Risultati apprendimento attesi
Identificazione degli organismi delle acque interne, semplici analisi chimiche delle acque, metodi di calcolo di indici biotici.
Programma e organizzazione didattica

Edizione unica

Periodo
Primo semestre
Il corso di Biologia delle acque interne al primo semestre del a.a. 2020/2021 sarà svolto in modalità on line sincrona mediante la piattaforma Microsoft Teams
Programma
Il corso intende fornire le basi conoscitive per specializzarsi nel campo dell'idrobiologia con una prima parte più generale inerente i concetti di base e una seconda parte più specialistica sui parametri per definire la qualità delle acque interne.

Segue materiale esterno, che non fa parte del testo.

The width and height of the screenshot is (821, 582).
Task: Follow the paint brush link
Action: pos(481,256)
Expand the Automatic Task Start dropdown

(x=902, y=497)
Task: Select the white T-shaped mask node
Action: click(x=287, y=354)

CONCETTI BASE DELLA STRUTTURA E DEL FUNZIONALI DEGLI ECOSISTEMI DELLE ACQUE INTERNE CON PARTICOLARE ATTENZIONE ALLE COMUNITÀ ACQUATICHE: questa parte del corso ha l'obiettivo di introdurre i principi fondamentali per l'ecologia acquatica, sviluppando la valutazione critica delle informazioni acquisite. Saranno prese in considerazione le caratteristiche degli ambienti lotici e lentici ed in particolare:
· Origine dei laghi, proprietà termiche, ossigeno disciolto, azoto, fosforo, carbonati-bicarbonati e popolamenti
· Acque correnti, caratteristiche, zonazione ittica e popolamenti
· Zone umide
· Biodiversità e specie alloctone
METODI DI MONITORAGGIO DELLA QUALITÀ DELLE ACQUE INTERNE: il corso verterà sui metodi previsti dalla normativa italiana che, a sua volta, si bassa sulla Direttiva europea quadro sulle acque (Water Framework Directive, WFD) n° 60 del 2000.
In Italia, la direttiva quadro sulle acque è stata resa operativa dal Decreto Ministeriale 260/2010: Criteri tecnici per la classificazione dello stato dei corpi idrici superficiali Modifica del D. leg. N° 152 del 2006.

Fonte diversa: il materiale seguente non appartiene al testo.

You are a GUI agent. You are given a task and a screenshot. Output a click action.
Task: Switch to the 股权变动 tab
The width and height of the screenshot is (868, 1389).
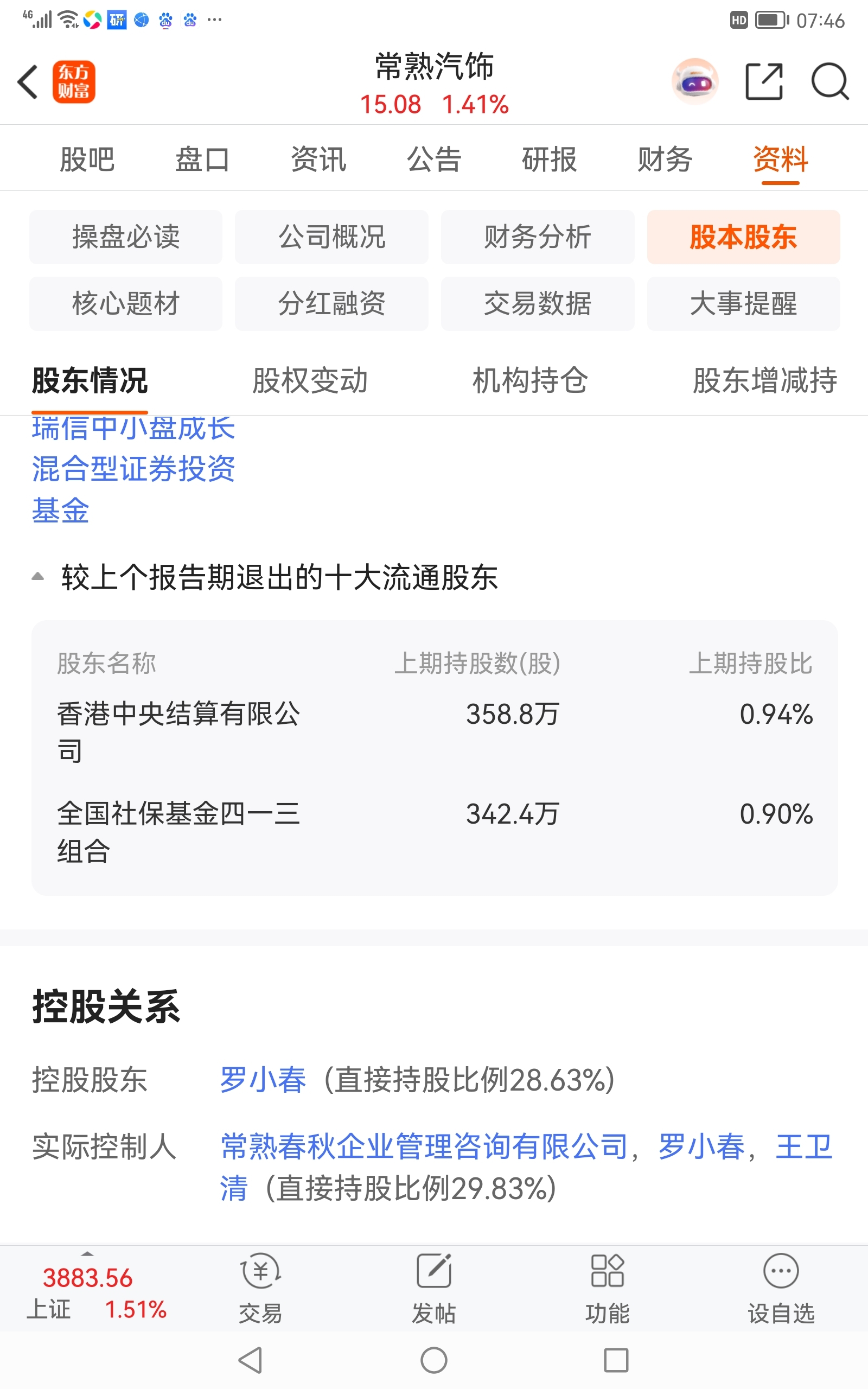pos(310,380)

Sulla base di queste normative laghi e fiumi vengono monitorati periodicamente dalle Agenzie Regionali per la Protezione dell'Ambiente (ARPA) secondo tre tipologie di indicatori:
· Indicatori biologici (Diatomee, macrofite acquatiche, macroinvertebrati bentonici e pesci)

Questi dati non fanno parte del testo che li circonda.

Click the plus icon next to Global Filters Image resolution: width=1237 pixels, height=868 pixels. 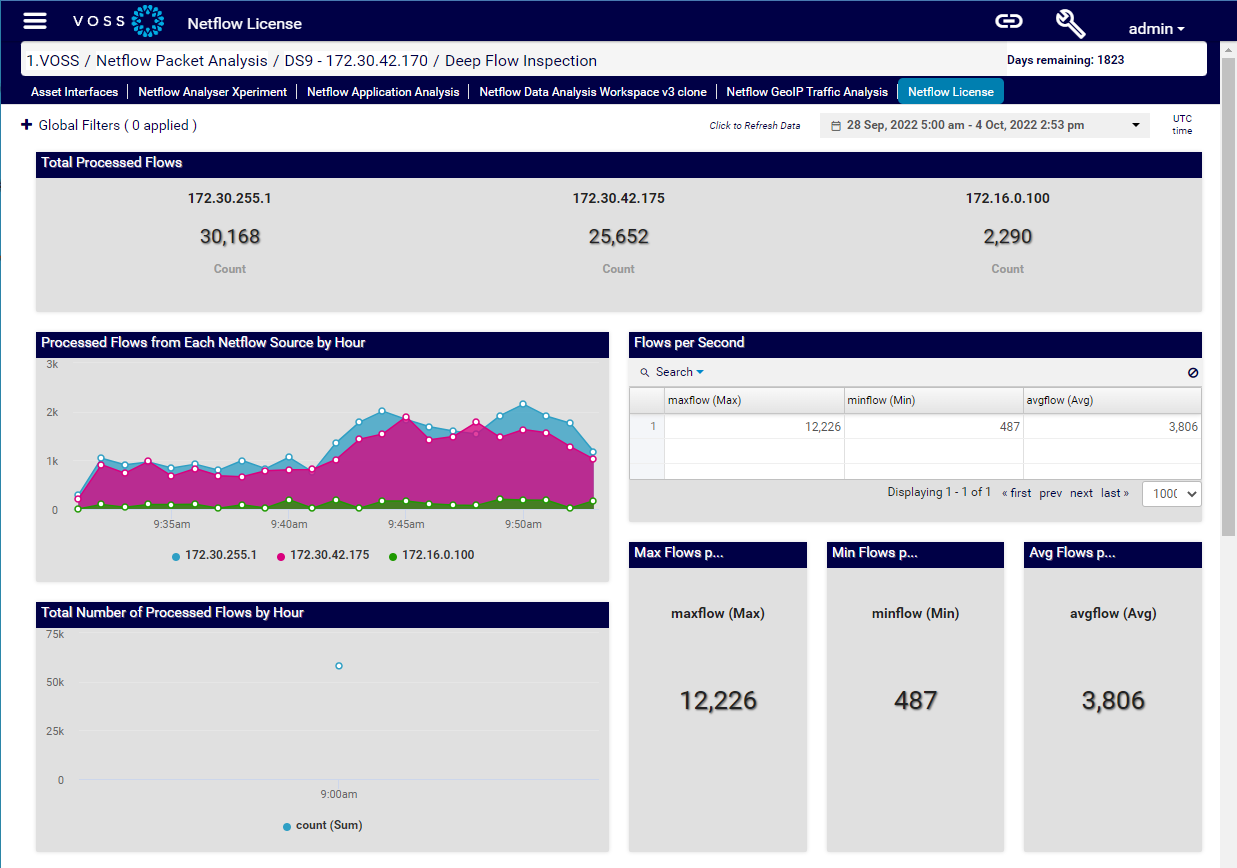[x=25, y=125]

· Indicatori idro-morfologici a sostegno degli indicatori biologici
· Indicatori chimico-fisici a sostegno egli indicatori biologici
Il corso intende fornire le conoscenze di base per interpretare i risultati del monitoraggio delle acque e competenze specifiche per potersi specializzare in questo campo. Durante il corso si analizzeranno tutti gli indicatori menzionati andando a descrivere le modalità di campionamento, come si interpretano i dati raccolti e il significato biologico dei diversi parametri considerati.
Prerequisiti
Prerequisiti importanti sono le conoscenze nel campo dell'ecologia, della zoologia e della botanica acquisibili attraverso i relativi corsi.
Metodi didattici
Il corso prevede lezioni frontali in aula e lezioni in campo (uscite di alcuni giorni) in cui si seguirà il lavoro di esperti che lavorano per conto delle Agenzie Regionali.
Materiale di riferimento
· Manuali ISPRA sul monitoraggio acque interne
· G. Forneris. Lezioni di Idrobiologia (on line)
· V. Tonolli. Introduzione allo studio della limnologia (on line)
· Appunti e presentazioni del Docente
Modalità di verifica dell’apprendimento e criteri di valutazione
L'esame si svolgerà in forma orale e prevede l'esposizione di una o più metodologie di definizione della qualità delle acque secondo il DM 260/2010.